Rees joins Prime Minister Kevin Rudd and Queensland Premier Anna Bligh in having the power to appoint his own cabinet. However, like the Federal cabinet, the factional numbers in Rees’ ministry remain delicately balanced.
Tripodi, of the Right, and Macdonald, of the Left, were replaced by Heathcote MP Paul McLeay and Legislative Council President Peter Primrose, of the Right and the Left respectively. Though I’m sure it’s just a coincidence.
In the reshuffle that followed, McLeay was given Tripodi’s old portfolio of Ports and Waterways, Lands Minister Tony Kelly picked up Primary Industries and Primrose became Minister for Mineral Resources and Regulatory Reform.
Tripodi’s other portfolios were distributed between Kristina Keneally, who added Infrastructure to Planning and Police Minister Michael Daley who gained Finance.
Those last two changes are particularly interesting. Keneally and Daley are both close to Tripodi and favourites of his sub-faction of the Right. Given that Tripodi delivered the numbers to put Rees into the Premiership and has deflected attempts to remove him, there has been speculation that he will use his time on the backbench to do the numbers and depose the Premier. Giving Keneally and Daley the significant portfolios of Infrastructure and Finance could be seen as a move to placate their ambitions.
The simple fact is, that although Rees might have the power to appoint the cabinet he doesn’t have the power to appoint the Premier. So he can’t risk offending too many of those who put him in his position.
Labor sources have apparently confirmed moves to topple Rees in a backlash against his removal of right-wing stalwart Tripodi.
The anti-Rees groups in the party still have the problem of not having a candidate who can unite the various sub-factions and deliver the numbers, though there are moves afoot to pick a successor and rally around them.

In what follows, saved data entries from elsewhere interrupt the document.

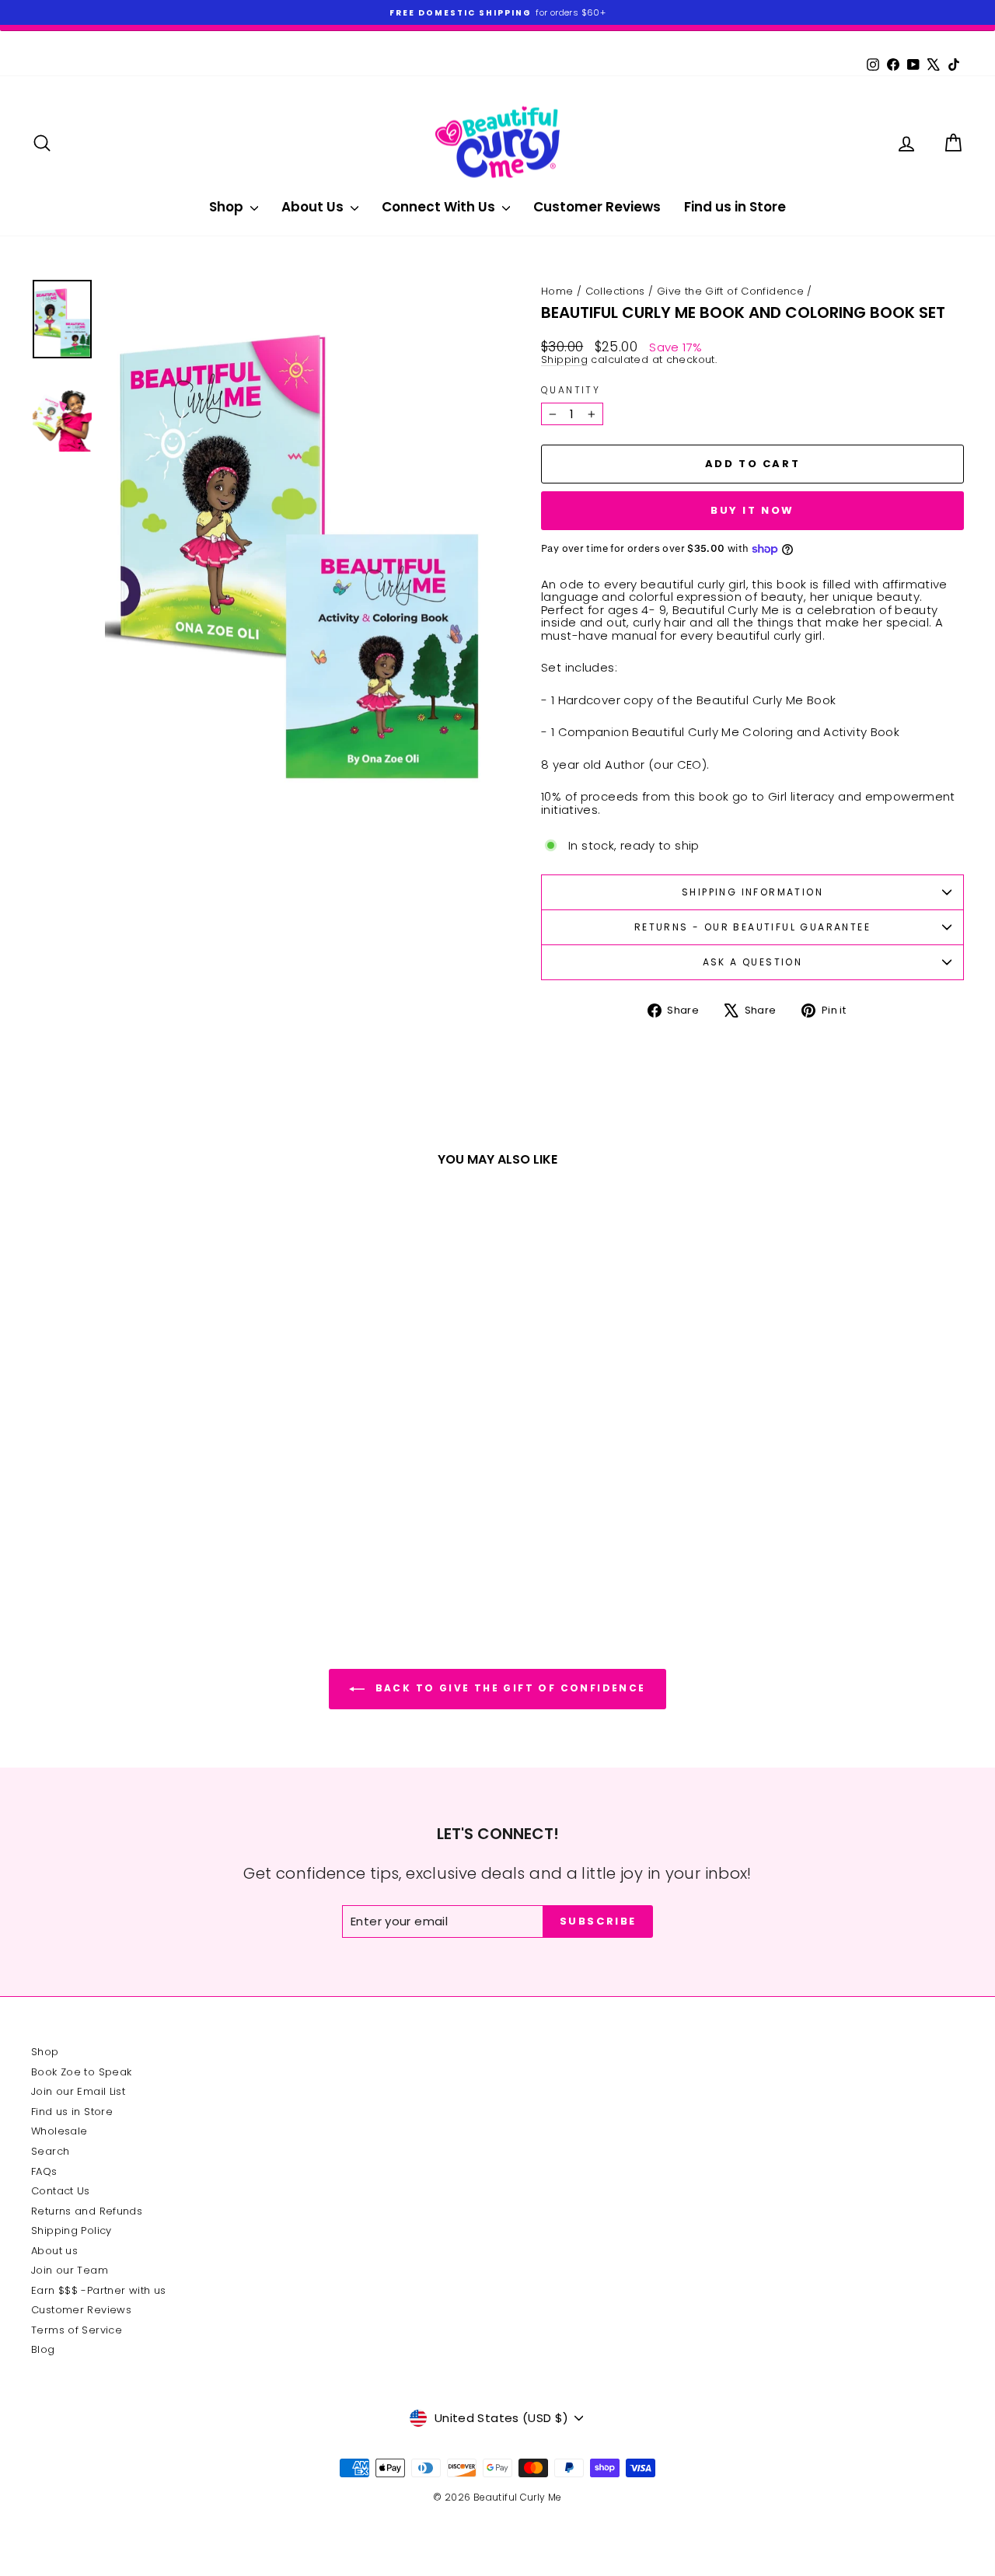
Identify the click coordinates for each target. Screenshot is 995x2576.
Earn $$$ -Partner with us (98, 2290)
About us (54, 2250)
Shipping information (752, 892)
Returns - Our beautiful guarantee (752, 927)
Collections (615, 291)
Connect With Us (440, 206)
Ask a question (753, 962)
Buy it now (752, 510)
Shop (227, 206)
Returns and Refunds (86, 2211)
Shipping (564, 359)
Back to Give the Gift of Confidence (508, 1688)
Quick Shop (141, 1482)
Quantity (570, 390)
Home (557, 291)
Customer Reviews (597, 206)
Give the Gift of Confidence (730, 291)
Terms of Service (76, 2330)
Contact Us (60, 2190)
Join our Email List (78, 2091)
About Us (314, 206)
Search (50, 2151)
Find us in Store (735, 206)
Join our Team (69, 2270)
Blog (43, 2349)
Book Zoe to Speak (81, 2072)
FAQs (44, 2171)
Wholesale (59, 2131)
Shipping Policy (71, 2230)
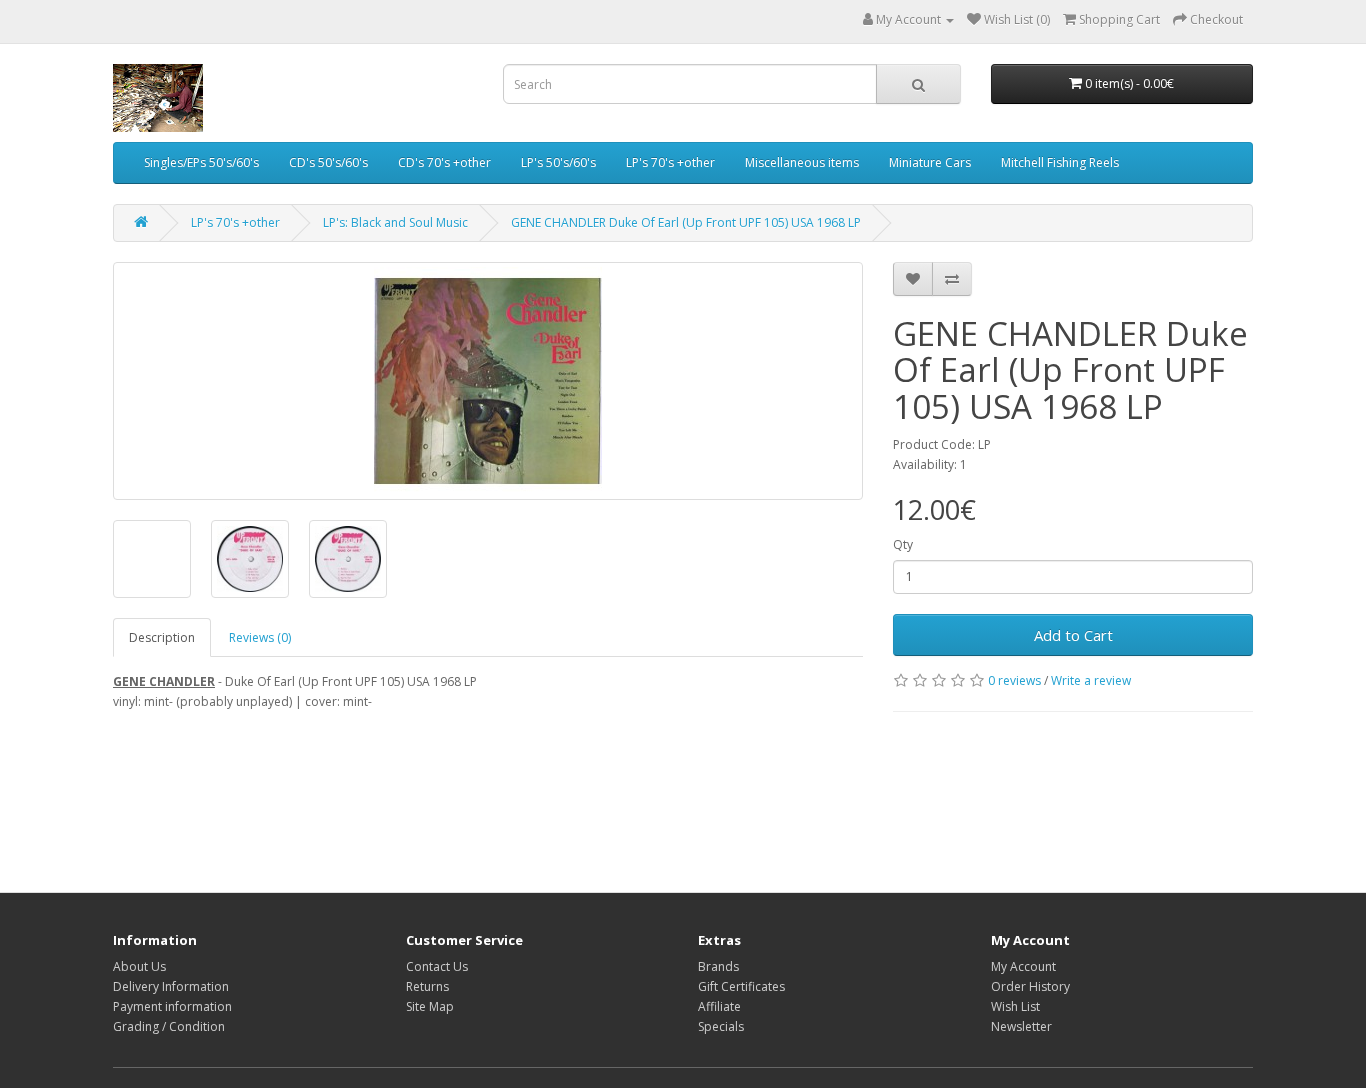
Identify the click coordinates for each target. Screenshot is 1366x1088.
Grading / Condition (169, 1026)
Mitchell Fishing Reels (1060, 162)
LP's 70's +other (670, 162)
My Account (1023, 966)
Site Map (430, 1006)
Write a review (1091, 680)
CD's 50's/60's (328, 162)
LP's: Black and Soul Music (395, 222)
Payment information (172, 1006)
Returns (427, 986)
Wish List (1015, 1006)
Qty (903, 544)
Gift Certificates (741, 986)
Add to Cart (1073, 635)
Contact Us (437, 966)
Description (162, 637)
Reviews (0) (260, 637)
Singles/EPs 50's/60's (201, 162)
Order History (1030, 986)
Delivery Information (171, 986)
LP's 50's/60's (558, 162)
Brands (718, 966)
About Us (139, 966)
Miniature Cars (930, 162)
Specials (721, 1026)
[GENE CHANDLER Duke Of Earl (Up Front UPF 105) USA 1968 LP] (488, 381)
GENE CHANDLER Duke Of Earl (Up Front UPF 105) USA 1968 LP (686, 222)
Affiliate (719, 1006)
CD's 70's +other (444, 162)
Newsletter (1021, 1026)
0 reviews (1014, 680)
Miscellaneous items (802, 162)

Both moves, the centralisation of power and the removal of Joe Tripodi, were risky manoeuvres by Rees. He expects to be vindicated by a boost in the polls after showing his “decisive and strong” leadership. Unfortunately for Rees his woes extend far beyond electorally unpalatable Ministers. He might get a small boost from the recent display of party unity and the decision to ban donations from developers but I doubt it will be sustained.
In the immediate future Rees’ enemies might keep their heads down and nurse their wounds but if he fails to significantly recover in the polls they’ll be waiting with sharpened knives. And the list of enemies, now including John Della Bosca, Ian Macdonald, Eddie Obeid and Joe Tripodi, is growing.